Government and the Reserve Bank of Zimbabwe (RBZ) governor, John Mangudya, delivered a hawkish and contractionary message that multiple analysts said is crucial in the short term to ensure sustained long term macroeconomic stability.
It comes at a time when fluctuation in exchange rates and inflationary pressures were elevated. The economy, in Mangudya’s opinion, was seriously threatened by exchange rate volatility and high inflation.
Sentiment is starting to change as a result of the impact of significantly tighter conditions. Additionally, it’s happening just six days before the southern African country goes to polls set for August 23, 2023.

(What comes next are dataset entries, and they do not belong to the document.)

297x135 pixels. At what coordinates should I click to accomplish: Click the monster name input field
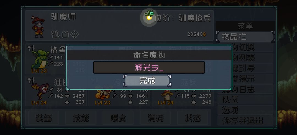pos(149,67)
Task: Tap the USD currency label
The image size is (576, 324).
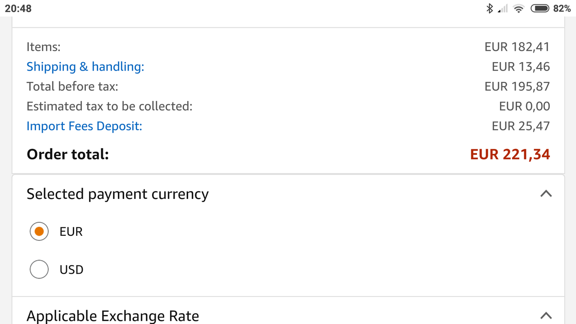Action: tap(72, 270)
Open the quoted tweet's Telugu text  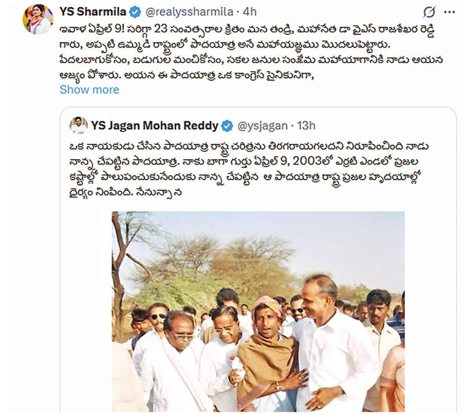pyautogui.click(x=249, y=169)
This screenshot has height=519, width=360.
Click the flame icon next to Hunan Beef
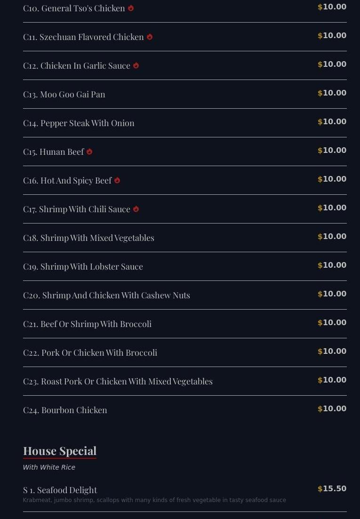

Mangudya noted that the calmness in the domestic markets ably attested to the fact that the economy was on the right track to price and exchange rate stability, and that maintaining the right policy mix was still essential.
In order to sustainably anchor inflation and exchange rate expectations, Mangudya stated that the RBZ will continue to pursue a tight monetary policy stance for the ensuing six months.
“There exists a strong correlation between money supply, exchange rate and inflation as evidenced by spikes in both exchange rate and inflation that have coincided with increased liquidity locally. We believe maintaining a suitably tight monetary policy in the short to medium term will be key to ensuring sustained, long term macroeconomic stability,” securities firm, FBC Securities said this week.
FBC Securities, however, claimed that the local stock market is negatively impacted by the tight monetary policy.
“While liquidity management efforts have been key to restoring relative stability to the local economy, money supply constraints have restricted the local stock market’s performance. Year to date market performance has been largely subdued, generally being outpaced by inflation and exchange rate movements. We anticipate market performance to remain under pressure in the short to medium term as a result of the tight liquidity environment,” FBC Securities said.
However, FBC Securities said the local economic stability remained fragile. It said without careful liquidity management, increased money supply may have a destabilizing effect on the economy in the second half of the year.
According to other analysts, the government and RBZ’s bold policy intervention measures for dealing with the price and exchange rate volatility have been very successful in putting a stop to the instabilities and bringing about the much-needed normalcy in the price and exchange rate dynamics and calmness in domestic markets.
They claimed that this sense of normalcy was essential in securing the strong economic growth anticipated to reach 5.3% this year.
“Restoring price stability will require maintaining a restrictive policy stance for some time. The historical record cautions strongly against prematurely loosening policy,” an independent economist, Mirirai Mashoko told Business Times yesterday.